Publié initialement dans la revue Sortir du nucléaire n°101 le 1er avril 2024, mis en ligne le 11 juillet 2024
À l’initiative des représentant·es de la Polynésie, l’Assemblée nationale va rouvrir le débat sur les conséquences des essais nucléaires de la France. Une nécessité, quatorze ans après ce qu’il faut bien nommer un échec de la prise en charge des victimes.
Par tirage au sort, le groupe « Gauche démocrate et républicaine » au sein de la NUPES, dans lequel figure les trois député·es de Polynésie, a déposé en mars 2024 une résolution pour la « création d’une commission d’enquête ».

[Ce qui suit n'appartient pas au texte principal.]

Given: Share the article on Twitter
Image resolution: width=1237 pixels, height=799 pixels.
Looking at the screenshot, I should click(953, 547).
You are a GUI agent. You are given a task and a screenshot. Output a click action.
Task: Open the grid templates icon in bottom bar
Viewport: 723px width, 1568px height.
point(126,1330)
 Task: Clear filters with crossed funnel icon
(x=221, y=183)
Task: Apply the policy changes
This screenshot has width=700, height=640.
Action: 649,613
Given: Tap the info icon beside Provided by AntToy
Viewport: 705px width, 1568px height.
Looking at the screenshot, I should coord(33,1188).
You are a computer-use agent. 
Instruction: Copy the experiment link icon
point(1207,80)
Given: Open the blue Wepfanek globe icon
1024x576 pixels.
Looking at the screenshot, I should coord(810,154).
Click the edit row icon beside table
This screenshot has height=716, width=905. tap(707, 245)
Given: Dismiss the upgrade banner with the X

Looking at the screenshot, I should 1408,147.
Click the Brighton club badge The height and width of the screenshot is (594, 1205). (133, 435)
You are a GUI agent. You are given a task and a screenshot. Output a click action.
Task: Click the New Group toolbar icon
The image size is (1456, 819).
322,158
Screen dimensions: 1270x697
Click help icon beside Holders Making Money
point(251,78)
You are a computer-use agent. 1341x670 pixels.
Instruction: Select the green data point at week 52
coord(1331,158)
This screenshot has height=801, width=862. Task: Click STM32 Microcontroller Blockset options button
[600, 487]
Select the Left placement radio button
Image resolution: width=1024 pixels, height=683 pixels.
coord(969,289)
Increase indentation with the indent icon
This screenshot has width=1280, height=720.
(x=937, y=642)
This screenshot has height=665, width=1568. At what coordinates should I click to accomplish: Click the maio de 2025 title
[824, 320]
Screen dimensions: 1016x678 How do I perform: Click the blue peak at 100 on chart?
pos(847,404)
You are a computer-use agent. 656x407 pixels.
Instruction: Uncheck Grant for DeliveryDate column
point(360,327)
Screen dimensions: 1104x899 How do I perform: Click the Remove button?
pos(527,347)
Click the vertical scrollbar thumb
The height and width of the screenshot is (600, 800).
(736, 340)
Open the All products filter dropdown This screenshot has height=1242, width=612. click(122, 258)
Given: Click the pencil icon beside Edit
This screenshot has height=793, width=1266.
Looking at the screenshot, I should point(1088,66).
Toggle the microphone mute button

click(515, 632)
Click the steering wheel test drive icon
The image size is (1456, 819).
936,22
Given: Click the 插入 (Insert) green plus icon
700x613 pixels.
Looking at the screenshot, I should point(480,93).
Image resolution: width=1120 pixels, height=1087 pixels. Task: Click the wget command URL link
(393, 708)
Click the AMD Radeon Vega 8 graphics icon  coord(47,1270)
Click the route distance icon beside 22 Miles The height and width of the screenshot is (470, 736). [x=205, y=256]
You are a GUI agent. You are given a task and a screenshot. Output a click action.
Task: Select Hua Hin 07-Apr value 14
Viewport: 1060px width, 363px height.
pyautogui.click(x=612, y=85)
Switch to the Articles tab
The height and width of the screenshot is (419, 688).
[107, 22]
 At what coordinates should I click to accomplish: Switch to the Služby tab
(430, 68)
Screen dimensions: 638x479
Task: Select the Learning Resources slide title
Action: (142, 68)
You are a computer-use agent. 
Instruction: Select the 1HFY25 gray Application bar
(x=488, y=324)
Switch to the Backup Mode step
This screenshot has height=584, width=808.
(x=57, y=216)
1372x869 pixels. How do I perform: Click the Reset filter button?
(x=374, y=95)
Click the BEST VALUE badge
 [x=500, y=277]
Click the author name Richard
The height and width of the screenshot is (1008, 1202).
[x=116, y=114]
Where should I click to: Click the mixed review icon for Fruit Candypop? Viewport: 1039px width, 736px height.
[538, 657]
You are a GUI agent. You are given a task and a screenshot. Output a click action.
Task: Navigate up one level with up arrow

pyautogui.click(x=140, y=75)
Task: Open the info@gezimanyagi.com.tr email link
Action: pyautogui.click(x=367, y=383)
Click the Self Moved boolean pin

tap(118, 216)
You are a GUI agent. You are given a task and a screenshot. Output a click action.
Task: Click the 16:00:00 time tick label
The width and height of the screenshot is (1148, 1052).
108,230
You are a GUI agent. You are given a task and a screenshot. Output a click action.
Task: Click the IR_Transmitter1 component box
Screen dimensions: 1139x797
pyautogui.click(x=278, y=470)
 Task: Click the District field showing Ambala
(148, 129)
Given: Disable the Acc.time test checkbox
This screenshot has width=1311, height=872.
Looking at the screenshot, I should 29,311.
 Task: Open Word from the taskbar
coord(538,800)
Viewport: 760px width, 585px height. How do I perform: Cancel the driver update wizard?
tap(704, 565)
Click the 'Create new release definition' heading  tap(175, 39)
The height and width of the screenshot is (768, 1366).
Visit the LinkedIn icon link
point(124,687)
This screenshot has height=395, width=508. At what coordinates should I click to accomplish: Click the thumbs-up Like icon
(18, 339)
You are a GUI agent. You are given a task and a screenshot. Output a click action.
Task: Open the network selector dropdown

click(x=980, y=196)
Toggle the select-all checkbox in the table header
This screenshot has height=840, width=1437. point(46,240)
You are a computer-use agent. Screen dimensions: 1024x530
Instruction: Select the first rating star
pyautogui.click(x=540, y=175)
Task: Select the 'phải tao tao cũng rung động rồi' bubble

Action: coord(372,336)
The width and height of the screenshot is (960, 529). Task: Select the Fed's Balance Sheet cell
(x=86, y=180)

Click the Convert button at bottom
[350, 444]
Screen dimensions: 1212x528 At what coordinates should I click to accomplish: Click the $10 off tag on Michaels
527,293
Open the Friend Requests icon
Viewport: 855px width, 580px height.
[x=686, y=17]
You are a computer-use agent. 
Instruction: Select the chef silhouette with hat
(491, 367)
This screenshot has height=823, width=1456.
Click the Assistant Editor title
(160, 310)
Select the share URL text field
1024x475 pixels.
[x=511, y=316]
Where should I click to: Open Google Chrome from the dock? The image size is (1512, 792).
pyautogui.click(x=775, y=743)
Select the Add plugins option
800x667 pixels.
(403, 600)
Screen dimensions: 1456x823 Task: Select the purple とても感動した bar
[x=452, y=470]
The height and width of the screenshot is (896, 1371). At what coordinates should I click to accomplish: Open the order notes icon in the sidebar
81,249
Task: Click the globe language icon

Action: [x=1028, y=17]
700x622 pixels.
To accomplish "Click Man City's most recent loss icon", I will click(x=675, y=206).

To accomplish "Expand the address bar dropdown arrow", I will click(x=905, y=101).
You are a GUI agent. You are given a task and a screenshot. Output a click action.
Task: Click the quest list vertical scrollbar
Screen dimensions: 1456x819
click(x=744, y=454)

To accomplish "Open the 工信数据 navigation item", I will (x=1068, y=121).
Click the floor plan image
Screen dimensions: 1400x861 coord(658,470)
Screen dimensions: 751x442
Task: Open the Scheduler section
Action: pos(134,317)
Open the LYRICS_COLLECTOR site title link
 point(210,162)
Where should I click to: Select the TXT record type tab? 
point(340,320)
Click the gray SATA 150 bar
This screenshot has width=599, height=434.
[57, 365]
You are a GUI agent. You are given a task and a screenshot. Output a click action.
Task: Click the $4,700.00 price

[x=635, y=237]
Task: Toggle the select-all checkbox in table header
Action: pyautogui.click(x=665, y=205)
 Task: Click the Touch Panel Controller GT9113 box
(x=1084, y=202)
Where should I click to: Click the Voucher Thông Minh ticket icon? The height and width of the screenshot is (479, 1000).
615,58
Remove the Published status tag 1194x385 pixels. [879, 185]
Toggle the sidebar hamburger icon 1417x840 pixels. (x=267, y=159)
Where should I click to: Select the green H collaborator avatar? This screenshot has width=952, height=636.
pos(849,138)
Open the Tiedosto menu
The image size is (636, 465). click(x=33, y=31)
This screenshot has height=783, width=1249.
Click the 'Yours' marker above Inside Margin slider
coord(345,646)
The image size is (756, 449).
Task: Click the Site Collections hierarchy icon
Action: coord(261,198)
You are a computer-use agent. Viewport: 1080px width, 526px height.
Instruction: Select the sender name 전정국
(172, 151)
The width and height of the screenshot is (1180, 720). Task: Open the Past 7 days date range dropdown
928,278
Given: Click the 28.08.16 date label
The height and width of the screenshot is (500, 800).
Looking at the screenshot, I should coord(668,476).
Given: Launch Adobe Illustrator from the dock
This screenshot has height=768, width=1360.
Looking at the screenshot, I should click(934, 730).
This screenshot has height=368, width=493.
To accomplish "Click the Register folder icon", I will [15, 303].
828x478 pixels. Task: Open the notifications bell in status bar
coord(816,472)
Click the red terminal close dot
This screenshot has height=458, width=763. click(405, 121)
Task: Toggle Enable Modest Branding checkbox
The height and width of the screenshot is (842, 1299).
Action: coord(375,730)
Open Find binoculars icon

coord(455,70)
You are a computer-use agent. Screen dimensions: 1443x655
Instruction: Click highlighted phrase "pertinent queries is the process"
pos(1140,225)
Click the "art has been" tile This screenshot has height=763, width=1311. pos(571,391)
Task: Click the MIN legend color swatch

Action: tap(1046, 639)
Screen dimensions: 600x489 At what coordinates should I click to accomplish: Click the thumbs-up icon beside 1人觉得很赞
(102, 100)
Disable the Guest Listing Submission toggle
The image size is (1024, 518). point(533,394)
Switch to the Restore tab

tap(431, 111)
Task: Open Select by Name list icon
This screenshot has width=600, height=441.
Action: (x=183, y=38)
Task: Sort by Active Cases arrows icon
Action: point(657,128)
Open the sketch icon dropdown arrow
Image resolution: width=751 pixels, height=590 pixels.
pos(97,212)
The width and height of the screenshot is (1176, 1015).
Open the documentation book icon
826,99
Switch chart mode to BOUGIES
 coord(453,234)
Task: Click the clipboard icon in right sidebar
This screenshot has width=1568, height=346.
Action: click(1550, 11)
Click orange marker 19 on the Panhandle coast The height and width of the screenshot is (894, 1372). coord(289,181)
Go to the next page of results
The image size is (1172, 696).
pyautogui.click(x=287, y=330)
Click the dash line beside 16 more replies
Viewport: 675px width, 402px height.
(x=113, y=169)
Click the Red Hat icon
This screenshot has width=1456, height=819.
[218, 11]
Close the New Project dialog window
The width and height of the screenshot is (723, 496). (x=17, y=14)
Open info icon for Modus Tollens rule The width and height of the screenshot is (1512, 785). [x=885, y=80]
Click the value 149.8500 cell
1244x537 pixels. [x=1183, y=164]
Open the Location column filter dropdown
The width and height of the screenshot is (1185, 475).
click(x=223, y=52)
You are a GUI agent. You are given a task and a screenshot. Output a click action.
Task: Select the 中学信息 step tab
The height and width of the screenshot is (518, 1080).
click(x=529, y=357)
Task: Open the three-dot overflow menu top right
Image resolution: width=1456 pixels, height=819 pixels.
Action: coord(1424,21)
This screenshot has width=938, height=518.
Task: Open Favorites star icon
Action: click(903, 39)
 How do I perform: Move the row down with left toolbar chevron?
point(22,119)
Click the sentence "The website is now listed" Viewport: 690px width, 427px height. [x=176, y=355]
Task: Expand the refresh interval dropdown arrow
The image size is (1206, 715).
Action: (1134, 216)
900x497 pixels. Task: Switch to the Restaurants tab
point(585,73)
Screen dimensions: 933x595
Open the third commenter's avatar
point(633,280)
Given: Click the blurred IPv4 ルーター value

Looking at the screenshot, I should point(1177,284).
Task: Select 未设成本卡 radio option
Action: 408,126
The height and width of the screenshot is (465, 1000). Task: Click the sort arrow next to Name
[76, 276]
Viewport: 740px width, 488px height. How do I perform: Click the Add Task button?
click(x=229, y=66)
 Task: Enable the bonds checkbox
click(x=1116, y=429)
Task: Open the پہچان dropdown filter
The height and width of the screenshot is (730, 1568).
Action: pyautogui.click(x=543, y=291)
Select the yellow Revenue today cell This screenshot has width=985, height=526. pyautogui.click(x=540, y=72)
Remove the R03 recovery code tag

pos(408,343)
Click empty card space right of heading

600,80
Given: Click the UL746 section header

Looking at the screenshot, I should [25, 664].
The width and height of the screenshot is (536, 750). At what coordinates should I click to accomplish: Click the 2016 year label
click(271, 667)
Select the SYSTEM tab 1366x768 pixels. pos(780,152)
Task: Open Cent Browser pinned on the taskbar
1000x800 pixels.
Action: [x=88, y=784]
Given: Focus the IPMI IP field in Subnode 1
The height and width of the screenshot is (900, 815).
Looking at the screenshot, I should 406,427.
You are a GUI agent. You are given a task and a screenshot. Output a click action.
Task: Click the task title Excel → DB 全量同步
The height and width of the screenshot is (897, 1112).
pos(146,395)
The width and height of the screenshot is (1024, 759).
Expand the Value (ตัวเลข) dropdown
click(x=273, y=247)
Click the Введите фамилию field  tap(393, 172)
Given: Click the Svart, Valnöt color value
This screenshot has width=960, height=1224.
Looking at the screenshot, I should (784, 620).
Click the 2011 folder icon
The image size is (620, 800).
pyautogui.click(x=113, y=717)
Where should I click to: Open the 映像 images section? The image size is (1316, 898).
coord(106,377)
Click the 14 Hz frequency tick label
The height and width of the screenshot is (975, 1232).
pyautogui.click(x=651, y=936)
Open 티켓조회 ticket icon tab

Le champ de la commission d’enquête se veut volontairement large pour éviter qu’elle se heurte à des blocages administratifs lors de ses investigations, comme l’a souligné la députée polynésienne Mme Mereana Reid Arbelot qui va la présider. Aussi, il intègre la question de la reconnaissance et de la réparation des dégâts sur l’environnement. D’une durée limitée à 6 mois, les travaux de la commission seront de fait principalement axés sur les conséquences sanitaires afin de proposer des améliorations de la loi Morin, notamment en ce qui concerne les maladies transgénérationnelles et les victimes indirectes.
La loi Morin, entrée en vigueur le 5 janvier 2010, est loin de remplir son objectif. Au terme de douze années d’application [1], seulement 2 282 dossiers ont été enregistrés par le Comité d’Indemnisation des Victimes des Essais Nucléaires (CIVEN), dont 814 provenant de résidant·es en Polynésie et 66 en Algérie. Une goutte d’eau par rapport à l’ensemble des personnes affectées par les retombées radioactives des 210 bombes que la France a fait exploser. Seules 875 personnes ont été reconnues comme victimes et indemnisées à ce titre. Une large majorité (567) est métropolitaine. En Polynésie, 307 personnes ont été déclarées victimes et une seule en Algérie, soulignant les inégalités du système mis en place.
Cette commission pose également un problème car elle concerne uniquement la Polynésie française. Or, 17 essais nucléaires se sont déroulés au Sahara. Leurs conséquences sont tout aussi irrémédiables pour les populations et l’environnement. Il ne faudrait pas que les victimes algériennes se retrouvent une nouvelle fois oubliées du fait que leur territoire est devenu indépendant.
Toutefois, la mise en place de cette commission est une avancée dont nous devons nous saisir pour obtenir Vérité et Justice. Mais il faudra se montrer vigilant·es.